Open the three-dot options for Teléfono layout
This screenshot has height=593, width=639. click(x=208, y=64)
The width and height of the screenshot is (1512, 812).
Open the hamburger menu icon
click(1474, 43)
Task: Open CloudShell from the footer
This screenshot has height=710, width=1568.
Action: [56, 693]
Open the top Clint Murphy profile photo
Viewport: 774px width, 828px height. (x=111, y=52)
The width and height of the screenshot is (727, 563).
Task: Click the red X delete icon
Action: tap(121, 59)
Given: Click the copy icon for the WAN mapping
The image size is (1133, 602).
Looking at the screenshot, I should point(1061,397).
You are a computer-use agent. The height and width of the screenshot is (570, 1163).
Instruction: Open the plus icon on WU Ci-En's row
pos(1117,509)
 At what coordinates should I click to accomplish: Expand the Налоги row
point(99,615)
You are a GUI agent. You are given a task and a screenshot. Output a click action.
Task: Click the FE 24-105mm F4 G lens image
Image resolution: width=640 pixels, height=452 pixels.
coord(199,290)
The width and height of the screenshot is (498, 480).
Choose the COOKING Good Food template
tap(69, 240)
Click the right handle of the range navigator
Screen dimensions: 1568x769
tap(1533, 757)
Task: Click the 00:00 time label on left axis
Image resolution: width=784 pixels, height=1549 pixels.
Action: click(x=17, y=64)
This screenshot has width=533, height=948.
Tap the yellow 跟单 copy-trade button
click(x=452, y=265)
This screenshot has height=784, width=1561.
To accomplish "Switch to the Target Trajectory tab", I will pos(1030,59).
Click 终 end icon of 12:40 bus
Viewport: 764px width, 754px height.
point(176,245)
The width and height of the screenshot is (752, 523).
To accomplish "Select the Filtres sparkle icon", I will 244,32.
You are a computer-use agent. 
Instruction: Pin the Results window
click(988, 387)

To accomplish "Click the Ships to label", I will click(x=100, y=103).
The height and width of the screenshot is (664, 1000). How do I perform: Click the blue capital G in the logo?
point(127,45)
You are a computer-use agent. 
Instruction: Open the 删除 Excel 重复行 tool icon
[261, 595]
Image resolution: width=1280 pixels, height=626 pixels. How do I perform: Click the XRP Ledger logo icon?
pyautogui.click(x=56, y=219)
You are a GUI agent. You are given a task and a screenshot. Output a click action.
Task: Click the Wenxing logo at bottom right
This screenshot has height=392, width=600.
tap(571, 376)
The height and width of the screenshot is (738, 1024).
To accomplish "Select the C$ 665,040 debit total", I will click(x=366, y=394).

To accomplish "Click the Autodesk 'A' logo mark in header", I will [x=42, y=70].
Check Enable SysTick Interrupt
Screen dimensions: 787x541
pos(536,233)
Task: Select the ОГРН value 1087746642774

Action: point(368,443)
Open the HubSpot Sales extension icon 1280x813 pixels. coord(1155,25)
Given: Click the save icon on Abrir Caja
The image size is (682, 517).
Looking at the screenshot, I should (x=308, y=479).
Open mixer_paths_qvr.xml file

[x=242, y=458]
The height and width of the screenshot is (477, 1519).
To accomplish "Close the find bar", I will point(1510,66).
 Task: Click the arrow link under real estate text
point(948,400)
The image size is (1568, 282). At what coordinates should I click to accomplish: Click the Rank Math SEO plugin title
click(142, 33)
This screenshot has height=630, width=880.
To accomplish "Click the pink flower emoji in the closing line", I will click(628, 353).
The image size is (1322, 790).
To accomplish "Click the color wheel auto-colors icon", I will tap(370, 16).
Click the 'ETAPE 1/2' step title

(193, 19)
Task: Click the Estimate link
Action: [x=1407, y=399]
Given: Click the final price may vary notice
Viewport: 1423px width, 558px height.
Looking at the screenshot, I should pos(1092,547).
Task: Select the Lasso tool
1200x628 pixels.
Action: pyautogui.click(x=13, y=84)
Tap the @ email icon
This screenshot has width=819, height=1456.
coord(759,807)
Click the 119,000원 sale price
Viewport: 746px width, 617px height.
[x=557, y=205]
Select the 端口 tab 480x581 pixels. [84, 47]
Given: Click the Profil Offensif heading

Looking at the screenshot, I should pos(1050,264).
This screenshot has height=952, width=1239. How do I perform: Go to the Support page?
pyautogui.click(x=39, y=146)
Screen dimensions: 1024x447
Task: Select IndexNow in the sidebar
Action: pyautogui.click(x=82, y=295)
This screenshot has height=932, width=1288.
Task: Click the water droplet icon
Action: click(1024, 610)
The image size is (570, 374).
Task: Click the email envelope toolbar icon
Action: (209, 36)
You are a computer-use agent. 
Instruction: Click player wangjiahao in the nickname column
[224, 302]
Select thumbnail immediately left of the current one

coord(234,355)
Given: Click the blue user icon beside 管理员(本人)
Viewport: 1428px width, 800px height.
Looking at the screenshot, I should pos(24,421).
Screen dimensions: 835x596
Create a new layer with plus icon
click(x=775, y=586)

────────────────────────────────────────

State the number of lines in the data above containing the string "label" and nothing more.

▶ Response below
2